## [Extrait]
<<<<

Parler de cuisine à la bière dans un pays dit « de vin » (ce que je n’affirmerais pas), peut paraître présomptueux, et peu de Français sans doute ont entendu parler de « cuisine à la bière » ou l’on dégustée. Pourtant, l’utilisation de la bière dans la cuisine est fort ancienne mais a aussi beaucoup évolué. Ainsi, le renouveau de ces préparations est récent. Elle devient aujourd’hui une cuisine appréciée, mais elle reste loin derrière la pizza, les spaghettis, le tex-mex ou le hamburger, même en Belgique. Elle est aussi devenue synonyme de cuisine de qualité, mais ce n’est pas par contre une réalité très ancienne.

HISTOIRE ET TRADITIONS.

Traditionnellement, il n’existe que quelques rares utilisations de la bière en cuisine, et il s’agit presque toujours de cuisine populaire ; on s’en servait dans les régions traditionnellement brassicoles :

pour la soupe,

pour lier les sauces,

pour les marinades,

pour faire bouillir le bœuf ou le coq (carbonades, goulasch),

pour cuire la choucroute (surtout en Lorraine),

pour certains poissons (truite au court-bouillon),

pour les crêpes, les gaufres et les beignets (on recherchait alors l’action de la levure),

et surtout pour la célèbre carpe à la bière, initialement fleuron de la cuisine juive et de Pâques, devenu plat des pays d’étangs en Lorraine,

enfin, la bière apparaissait en cuisine, servie en apéritif ou pour accompagner le repas : cuisine à la bière, cela signifiait alors bière qui accompagne la cuisine.

>>>>

## [Documents fournis]
<<<<

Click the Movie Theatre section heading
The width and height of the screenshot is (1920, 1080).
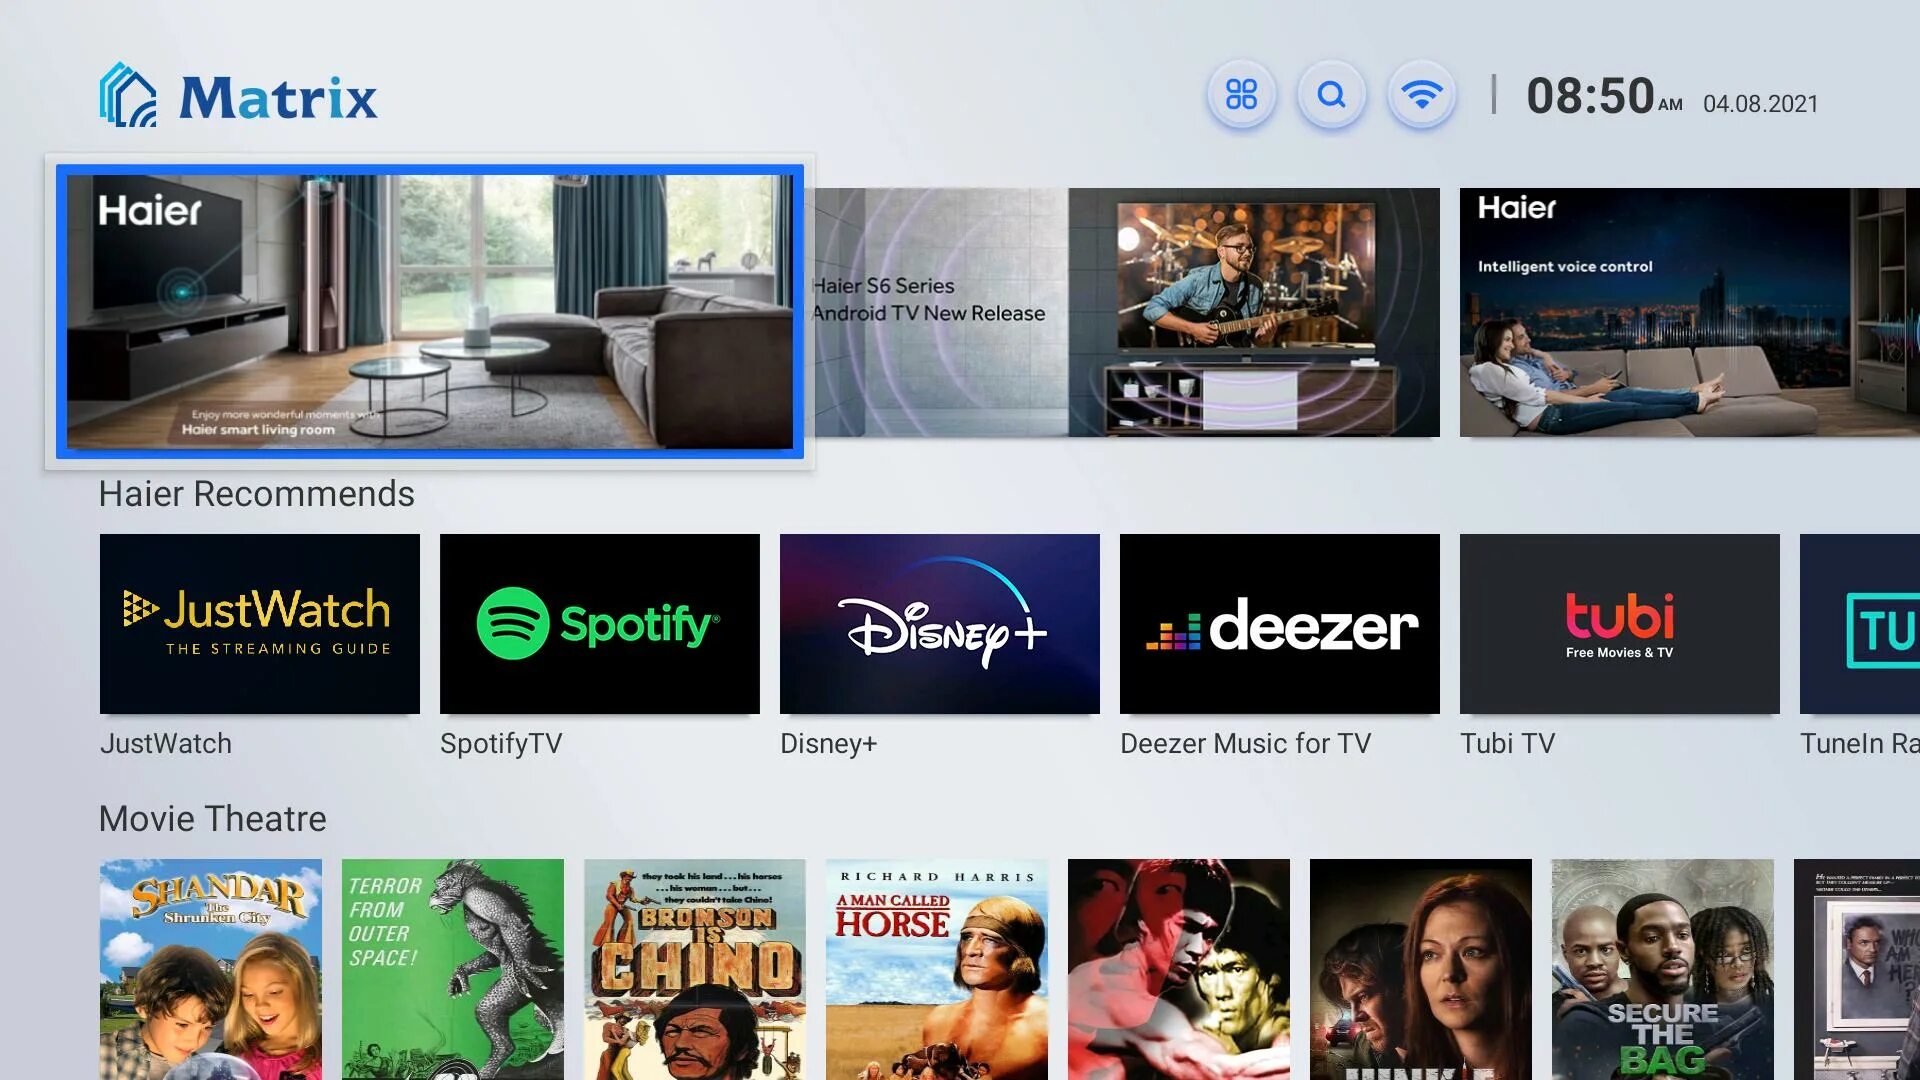pos(212,819)
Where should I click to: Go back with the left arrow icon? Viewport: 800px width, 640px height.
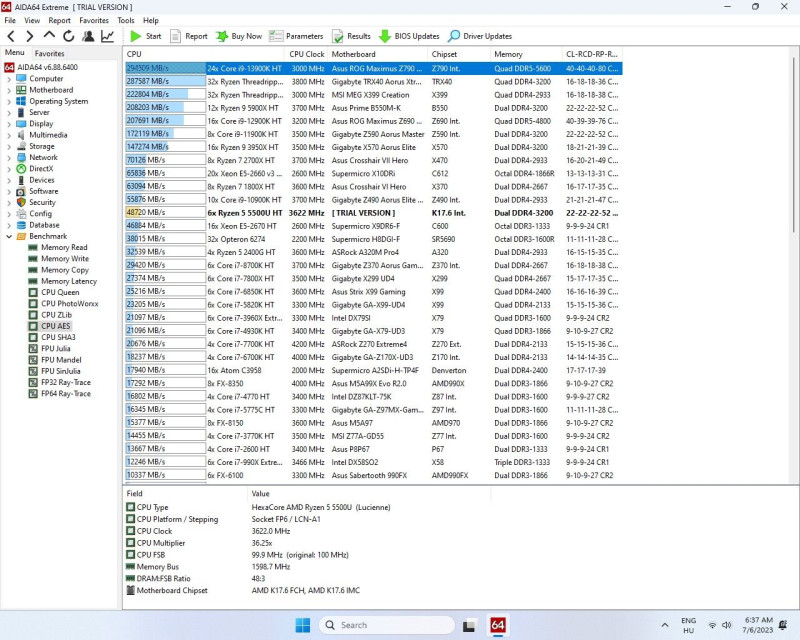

>>>>

## [À faire]
1. Dans l'extrait sur la cuisine à la bière, relevez toutes les cuisines et tous les plats devant lesquels, selon le texte, la cuisine à la bière reste loin derrière.
2. Traduisez en anglais cette phrase de l'extrait : « Pourtant, l’utilisation de la bière dans la cuisine est fort ancienne mais a aussi beaucoup évolué. »
3. Poursuivez le texte sur la cuisine à la bière en reprenant après sa dernière phrase.

## [Corrigé de l'exercice]
1. la pizza, les spaghettis, le tex-mex, le hamburger

2. However, the use of beer in cooking is very old, but it has also changed a great deal.

3.
On pourrait se demander pourquoi si peu d’intérêt pour la cuisine à la bière. D’abord, la bière était considérée comme un plat en lui-même, un aliment liquide, préparé dans  la cuisine, que l’on faisait bouillir. Ensuite parce que la bière était aussi une boisson populaire, et les recettes populaires sont extrêmement simples et rares. Et pourquoi remplacer l’eau dans la cuisson, qui ne coûte rien, par de la bière, qui coûte un peu plus cher ? Mais on pourrait néanmoins une soupe à la bière qui fut régulièrement servie vers 1895 au roi Christian de Danemark et à son fils Georges Ier de Grèce par leur cuisinier français.

AUX ORIGINES D’UN RENOUVEAU.

Jusqu’au milieu de XXe siècle, quelques recettes apparaissaient dans les livres de cuisine, mais elles étaient très rares. Il faut attendre la fin des années 1940 et le début des années 1950 pour voir émerger une véritable cuisine à la bière, avec le maître de ce type de préparations, qui a collecté et créé des dizaines de recettes à la bière : il s’agit du chef belge Raoul MORLEGHEM (dans son livre « La cuisine au pays de Gambrinus »). Raoul  MORLEGHEM était propriétaire du restaurant bruxellois « Là où trône saint Arnould ». On voit déjà apparaître, il y plus de 50 ans :

le flan à l’Orval (on y trouve beaucoup de plats à l’Orval),

le filet de sole Saint-Arnould,

le jambon en croûte à la Jan Primus (gueuze),

le caneton aux griottes et à la kriek,

la poularde Yulenspiegel (gueuze),

Les recettes de Morleghem sont toujours des recettes très simples, où la bière est « mise à toutes les sauces » !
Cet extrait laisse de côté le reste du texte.